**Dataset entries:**
----

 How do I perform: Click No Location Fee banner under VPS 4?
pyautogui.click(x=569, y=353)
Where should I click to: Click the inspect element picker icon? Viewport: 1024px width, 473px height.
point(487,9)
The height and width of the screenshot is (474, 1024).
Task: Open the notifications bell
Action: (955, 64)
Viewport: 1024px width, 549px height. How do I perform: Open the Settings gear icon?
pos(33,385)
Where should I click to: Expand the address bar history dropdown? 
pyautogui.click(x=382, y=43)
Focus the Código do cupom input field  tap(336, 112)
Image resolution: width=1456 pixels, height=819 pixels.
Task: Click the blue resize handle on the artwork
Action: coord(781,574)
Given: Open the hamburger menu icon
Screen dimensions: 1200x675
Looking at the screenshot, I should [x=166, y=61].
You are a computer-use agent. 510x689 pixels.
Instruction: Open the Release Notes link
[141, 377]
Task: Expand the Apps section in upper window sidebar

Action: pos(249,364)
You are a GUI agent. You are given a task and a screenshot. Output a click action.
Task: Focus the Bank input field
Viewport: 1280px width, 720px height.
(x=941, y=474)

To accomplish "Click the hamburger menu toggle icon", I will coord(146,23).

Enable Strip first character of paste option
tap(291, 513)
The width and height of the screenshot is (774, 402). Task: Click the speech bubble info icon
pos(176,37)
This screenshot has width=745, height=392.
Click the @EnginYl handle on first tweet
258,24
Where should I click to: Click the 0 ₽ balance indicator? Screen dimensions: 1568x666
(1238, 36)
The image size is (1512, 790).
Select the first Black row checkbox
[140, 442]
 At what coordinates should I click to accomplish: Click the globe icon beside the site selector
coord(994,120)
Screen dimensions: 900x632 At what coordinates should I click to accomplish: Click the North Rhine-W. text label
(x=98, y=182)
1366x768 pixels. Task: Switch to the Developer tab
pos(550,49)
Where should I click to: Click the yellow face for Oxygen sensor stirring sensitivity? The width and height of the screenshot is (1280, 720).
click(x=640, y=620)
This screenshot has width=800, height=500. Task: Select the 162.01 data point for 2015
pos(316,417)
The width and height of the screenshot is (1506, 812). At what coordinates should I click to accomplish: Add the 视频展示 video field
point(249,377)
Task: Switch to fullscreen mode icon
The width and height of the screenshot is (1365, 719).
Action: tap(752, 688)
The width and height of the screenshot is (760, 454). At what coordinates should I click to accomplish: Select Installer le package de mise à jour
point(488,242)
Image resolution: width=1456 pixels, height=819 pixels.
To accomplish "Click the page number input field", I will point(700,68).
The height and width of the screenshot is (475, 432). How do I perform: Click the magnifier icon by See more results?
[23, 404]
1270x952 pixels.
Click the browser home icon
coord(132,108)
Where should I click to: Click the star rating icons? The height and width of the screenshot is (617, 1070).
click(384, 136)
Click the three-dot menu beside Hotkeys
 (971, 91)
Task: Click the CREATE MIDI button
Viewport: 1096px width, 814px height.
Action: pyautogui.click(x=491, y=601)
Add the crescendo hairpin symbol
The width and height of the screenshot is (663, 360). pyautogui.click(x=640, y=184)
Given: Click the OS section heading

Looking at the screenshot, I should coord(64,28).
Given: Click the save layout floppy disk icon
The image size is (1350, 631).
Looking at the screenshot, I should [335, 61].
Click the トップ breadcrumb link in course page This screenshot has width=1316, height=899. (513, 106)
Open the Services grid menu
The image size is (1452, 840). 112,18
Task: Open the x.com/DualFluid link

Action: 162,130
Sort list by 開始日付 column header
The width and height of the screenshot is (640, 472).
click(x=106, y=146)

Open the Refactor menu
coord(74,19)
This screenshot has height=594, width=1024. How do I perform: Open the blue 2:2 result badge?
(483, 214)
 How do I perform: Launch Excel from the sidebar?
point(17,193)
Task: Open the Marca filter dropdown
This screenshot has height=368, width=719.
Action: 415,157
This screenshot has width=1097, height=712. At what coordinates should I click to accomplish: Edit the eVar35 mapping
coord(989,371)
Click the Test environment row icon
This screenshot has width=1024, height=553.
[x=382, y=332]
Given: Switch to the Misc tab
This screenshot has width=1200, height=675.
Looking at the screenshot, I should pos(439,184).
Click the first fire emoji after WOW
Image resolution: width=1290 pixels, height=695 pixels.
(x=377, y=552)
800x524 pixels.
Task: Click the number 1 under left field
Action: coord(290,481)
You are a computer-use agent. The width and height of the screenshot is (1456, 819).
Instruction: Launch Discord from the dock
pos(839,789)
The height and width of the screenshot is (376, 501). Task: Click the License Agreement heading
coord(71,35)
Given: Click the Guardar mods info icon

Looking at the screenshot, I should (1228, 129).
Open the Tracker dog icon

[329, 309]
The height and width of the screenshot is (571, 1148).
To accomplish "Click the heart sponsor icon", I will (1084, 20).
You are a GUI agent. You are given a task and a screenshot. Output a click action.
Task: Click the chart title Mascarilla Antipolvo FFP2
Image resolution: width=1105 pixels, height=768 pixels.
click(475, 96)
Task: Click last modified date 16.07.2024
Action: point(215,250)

----

Reproduce verbatim the stretch of data from the line containing "Click the トップ" through the end of the data, including both ends.

Click the トップ breadcrumb link in course page This screenshot has width=1316, height=899. (513, 106)
Open the Services grid menu
The image size is (1452, 840). 112,18
Task: Open the x.com/DualFluid link

Action: 162,130
Sort list by 開始日付 column header
The width and height of the screenshot is (640, 472).
click(x=106, y=146)

Open the Refactor menu
coord(74,19)
This screenshot has height=594, width=1024. How do I perform: Open the blue 2:2 result badge?
(483, 214)
 How do I perform: Launch Excel from the sidebar?
point(17,193)
Task: Open the Marca filter dropdown
This screenshot has height=368, width=719.
Action: 415,157
This screenshot has width=1097, height=712. At what coordinates should I click to accomplish: Edit the eVar35 mapping
coord(989,371)
Click the Test environment row icon
This screenshot has width=1024, height=553.
[x=382, y=332]
Given: Switch to the Misc tab
This screenshot has width=1200, height=675.
Looking at the screenshot, I should pos(439,184).
Click the first fire emoji after WOW
Image resolution: width=1290 pixels, height=695 pixels.
(x=377, y=552)
800x524 pixels.
Task: Click the number 1 under left field
Action: coord(290,481)
You are a computer-use agent. The width and height of the screenshot is (1456, 819).
Instruction: Launch Discord from the dock
pos(839,789)
The height and width of the screenshot is (376, 501). Task: Click the License Agreement heading
coord(71,35)
Given: Click the Guardar mods info icon

Looking at the screenshot, I should (1228, 129).
Open the Tracker dog icon

[329, 309]
The height and width of the screenshot is (571, 1148).
To accomplish "Click the heart sponsor icon", I will (1084, 20).
You are a GUI agent. You are given a task and a screenshot. Output a click action.
Task: Click the chart title Mascarilla Antipolvo FFP2
Image resolution: width=1105 pixels, height=768 pixels.
click(475, 96)
Task: Click last modified date 16.07.2024
Action: point(215,250)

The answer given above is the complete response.